Barring an unforeseen miracle, KSU will not win a Big 12 Championship in the next two years or longer, and every year that streak extends will be an increasingly uncomfortable feeling not just for whomever the coach is, but their boss as well. K-State fans have made it clear they do not appreciate basketball mediocrity. There’s no reason to believe that attitude will change, and Taylor needs to answer that call if he wants to successfully cultivate and maintain a good relationship with that sector of the fanbase.
And finally, in the shadows is the K-State baseball program, which has taken perhaps the biggest fall among the three programs. Since winning the Big 12 in 2013, Brad Hill’s program has meandered along a downhill path; its best conference winning percentage the past four seasons is .417 (2015). Its overall record is 99-110 in that time.
This year, an early-season victory against Top 25 South Carolina gave great reason for hope, but not much came of it before the Bat Cats took two out of three against No. 25 West Virginia this past weekend.
Hill did wonders in rebuilding what Mike Clark handed him, but history has shown a rebuild, a peak, and a regression. It is on Taylor, probably sooner than later, to determine if Hill is the one to rebuild things a second time.
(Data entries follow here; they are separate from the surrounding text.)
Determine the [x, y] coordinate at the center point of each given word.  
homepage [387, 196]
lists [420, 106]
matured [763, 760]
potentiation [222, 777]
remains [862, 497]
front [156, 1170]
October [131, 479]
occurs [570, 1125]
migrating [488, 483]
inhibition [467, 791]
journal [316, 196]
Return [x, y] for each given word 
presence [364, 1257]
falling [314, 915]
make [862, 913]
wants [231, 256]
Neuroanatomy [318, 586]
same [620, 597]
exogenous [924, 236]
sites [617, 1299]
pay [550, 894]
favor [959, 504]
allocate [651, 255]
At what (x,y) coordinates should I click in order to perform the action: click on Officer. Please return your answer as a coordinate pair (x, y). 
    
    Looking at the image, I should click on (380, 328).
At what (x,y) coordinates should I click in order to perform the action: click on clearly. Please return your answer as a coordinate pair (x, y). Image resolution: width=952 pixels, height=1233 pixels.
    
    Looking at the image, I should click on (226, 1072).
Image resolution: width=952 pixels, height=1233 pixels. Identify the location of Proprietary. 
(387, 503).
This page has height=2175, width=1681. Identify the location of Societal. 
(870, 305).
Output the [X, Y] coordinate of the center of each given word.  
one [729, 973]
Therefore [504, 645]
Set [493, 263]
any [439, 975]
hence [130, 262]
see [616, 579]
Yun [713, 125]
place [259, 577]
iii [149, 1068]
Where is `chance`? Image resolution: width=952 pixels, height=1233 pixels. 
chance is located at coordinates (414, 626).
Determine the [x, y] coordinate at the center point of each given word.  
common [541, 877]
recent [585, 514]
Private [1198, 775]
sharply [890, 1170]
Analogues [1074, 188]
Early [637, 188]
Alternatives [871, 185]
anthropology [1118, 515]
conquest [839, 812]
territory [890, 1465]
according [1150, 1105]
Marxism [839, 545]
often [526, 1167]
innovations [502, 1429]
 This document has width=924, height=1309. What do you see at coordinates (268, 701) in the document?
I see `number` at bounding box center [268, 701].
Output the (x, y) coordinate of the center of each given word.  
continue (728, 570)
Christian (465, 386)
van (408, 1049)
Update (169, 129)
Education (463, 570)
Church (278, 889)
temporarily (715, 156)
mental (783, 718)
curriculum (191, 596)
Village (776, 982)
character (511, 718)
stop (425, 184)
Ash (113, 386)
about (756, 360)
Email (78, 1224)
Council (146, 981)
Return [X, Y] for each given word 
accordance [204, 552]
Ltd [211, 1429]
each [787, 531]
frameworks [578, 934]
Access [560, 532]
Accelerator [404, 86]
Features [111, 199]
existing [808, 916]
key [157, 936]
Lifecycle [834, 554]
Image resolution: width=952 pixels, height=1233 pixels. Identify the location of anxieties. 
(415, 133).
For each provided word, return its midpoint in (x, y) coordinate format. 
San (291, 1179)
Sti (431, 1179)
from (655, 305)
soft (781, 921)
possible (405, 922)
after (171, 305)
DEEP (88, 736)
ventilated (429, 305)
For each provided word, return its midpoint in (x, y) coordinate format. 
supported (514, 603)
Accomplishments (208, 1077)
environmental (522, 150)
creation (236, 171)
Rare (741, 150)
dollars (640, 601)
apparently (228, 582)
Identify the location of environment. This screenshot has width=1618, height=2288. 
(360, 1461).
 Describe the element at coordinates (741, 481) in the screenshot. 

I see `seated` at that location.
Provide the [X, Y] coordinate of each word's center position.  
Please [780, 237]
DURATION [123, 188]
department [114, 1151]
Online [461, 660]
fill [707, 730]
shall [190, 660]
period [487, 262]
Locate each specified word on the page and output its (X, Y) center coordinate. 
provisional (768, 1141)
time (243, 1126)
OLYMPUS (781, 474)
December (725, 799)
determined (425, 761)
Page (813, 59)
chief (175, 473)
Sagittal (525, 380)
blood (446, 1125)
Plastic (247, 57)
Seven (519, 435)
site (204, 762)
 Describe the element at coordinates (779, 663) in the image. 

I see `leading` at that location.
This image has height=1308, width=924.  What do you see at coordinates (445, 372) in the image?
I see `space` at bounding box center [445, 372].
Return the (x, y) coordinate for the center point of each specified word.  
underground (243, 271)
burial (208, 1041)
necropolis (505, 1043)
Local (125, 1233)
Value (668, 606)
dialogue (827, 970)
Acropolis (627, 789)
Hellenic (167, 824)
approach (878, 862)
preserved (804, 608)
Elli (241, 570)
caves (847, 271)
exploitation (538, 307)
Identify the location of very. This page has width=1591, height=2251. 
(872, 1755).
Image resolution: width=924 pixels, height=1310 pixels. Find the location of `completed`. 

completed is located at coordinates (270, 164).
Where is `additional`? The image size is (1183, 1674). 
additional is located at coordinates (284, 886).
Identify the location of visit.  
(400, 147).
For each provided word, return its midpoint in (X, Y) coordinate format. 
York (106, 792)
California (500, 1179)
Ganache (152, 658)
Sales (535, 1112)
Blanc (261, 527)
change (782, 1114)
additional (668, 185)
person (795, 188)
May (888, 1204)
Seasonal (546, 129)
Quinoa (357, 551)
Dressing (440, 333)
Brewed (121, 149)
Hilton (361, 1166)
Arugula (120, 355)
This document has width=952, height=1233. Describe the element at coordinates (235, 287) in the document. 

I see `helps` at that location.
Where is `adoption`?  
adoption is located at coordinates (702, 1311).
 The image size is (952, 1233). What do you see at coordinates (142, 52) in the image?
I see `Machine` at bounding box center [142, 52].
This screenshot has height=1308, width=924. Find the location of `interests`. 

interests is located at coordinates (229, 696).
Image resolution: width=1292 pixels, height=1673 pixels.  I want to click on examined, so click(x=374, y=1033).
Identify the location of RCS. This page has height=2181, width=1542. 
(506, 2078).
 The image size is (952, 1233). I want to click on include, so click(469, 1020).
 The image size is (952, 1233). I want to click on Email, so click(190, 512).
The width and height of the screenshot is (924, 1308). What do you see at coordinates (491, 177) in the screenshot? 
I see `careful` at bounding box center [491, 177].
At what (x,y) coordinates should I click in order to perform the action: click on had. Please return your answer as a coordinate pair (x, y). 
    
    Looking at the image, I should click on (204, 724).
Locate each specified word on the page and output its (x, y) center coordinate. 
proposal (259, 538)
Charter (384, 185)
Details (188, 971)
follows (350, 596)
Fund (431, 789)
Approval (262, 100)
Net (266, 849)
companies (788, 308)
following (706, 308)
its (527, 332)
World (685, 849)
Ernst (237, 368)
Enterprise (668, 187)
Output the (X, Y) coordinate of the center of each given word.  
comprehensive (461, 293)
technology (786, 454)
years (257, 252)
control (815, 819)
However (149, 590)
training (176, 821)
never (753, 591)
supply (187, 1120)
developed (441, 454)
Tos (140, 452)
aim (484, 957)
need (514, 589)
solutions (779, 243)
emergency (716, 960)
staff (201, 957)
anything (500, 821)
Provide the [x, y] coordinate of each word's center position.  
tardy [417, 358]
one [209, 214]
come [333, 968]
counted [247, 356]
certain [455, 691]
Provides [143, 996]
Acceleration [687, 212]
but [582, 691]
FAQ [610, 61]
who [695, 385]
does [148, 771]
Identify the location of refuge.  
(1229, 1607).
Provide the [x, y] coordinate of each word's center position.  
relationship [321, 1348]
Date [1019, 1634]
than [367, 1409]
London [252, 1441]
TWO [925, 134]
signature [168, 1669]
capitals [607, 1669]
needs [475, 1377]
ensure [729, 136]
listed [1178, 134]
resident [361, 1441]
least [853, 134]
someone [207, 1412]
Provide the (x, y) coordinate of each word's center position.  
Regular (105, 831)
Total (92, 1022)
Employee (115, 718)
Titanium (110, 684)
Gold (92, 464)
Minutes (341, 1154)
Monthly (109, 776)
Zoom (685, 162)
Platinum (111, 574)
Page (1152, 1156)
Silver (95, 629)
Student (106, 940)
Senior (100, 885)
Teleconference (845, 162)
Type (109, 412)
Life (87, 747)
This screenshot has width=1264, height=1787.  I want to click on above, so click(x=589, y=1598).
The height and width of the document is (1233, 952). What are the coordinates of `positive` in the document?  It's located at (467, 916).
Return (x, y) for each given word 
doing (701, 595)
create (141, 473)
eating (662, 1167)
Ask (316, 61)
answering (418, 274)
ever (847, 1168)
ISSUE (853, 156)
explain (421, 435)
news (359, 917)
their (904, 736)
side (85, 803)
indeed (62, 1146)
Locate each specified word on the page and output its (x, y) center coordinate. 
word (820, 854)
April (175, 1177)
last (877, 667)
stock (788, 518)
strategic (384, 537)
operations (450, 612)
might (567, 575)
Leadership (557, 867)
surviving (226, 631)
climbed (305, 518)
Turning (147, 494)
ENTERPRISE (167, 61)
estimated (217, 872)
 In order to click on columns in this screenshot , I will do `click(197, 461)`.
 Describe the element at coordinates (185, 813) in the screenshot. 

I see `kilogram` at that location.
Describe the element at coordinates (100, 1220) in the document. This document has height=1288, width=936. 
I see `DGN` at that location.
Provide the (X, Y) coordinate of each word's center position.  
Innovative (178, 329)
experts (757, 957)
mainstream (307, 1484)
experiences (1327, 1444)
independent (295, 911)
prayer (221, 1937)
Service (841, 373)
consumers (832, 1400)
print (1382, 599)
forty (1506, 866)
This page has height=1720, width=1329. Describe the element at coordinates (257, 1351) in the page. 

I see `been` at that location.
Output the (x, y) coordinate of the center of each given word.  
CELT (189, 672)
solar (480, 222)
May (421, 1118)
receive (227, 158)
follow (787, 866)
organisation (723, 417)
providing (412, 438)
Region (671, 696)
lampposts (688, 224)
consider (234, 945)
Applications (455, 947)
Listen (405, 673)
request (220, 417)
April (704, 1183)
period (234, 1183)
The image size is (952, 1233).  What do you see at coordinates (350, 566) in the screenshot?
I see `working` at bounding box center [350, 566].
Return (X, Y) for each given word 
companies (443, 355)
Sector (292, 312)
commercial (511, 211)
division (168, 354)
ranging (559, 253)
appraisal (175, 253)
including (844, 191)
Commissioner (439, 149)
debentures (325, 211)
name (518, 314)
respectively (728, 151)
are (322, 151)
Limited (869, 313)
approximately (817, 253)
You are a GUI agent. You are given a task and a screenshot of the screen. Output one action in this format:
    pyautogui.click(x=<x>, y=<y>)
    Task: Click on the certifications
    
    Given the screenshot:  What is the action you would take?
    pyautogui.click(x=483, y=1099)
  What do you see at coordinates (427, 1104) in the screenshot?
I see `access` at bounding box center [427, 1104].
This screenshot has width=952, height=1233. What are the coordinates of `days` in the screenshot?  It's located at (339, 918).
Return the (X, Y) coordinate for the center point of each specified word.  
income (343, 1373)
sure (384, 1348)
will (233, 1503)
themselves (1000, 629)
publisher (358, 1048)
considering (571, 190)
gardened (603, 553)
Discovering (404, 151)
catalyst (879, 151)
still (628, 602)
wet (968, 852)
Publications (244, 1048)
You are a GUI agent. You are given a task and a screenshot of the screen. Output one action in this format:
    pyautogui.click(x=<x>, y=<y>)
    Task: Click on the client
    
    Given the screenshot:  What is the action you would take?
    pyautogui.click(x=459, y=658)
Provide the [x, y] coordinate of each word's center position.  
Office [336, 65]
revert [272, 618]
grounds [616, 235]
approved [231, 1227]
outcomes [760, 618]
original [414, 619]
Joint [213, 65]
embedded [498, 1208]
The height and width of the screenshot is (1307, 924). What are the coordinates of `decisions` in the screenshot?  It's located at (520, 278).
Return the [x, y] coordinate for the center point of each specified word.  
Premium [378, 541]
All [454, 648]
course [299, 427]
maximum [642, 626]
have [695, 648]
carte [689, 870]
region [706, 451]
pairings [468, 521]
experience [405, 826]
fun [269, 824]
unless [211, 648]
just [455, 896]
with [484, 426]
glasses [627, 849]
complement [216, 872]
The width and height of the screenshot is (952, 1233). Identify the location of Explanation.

The great news is Taylor can focus on these things and be the people person he’s been billed as. And, he can do so with an amenities ace in his sleeve. Like never before, K-State has the facilities to compete … right now. Pay attention to them throughout the “Day in the Life” video. K-State has never looked better.
It all means it boils down to one thing for Taylor: He doesn’t have many, if any, excuses at this point. He has new, shiny walls. He needs to develop his department’s culture so that it brings new banners to hang on them.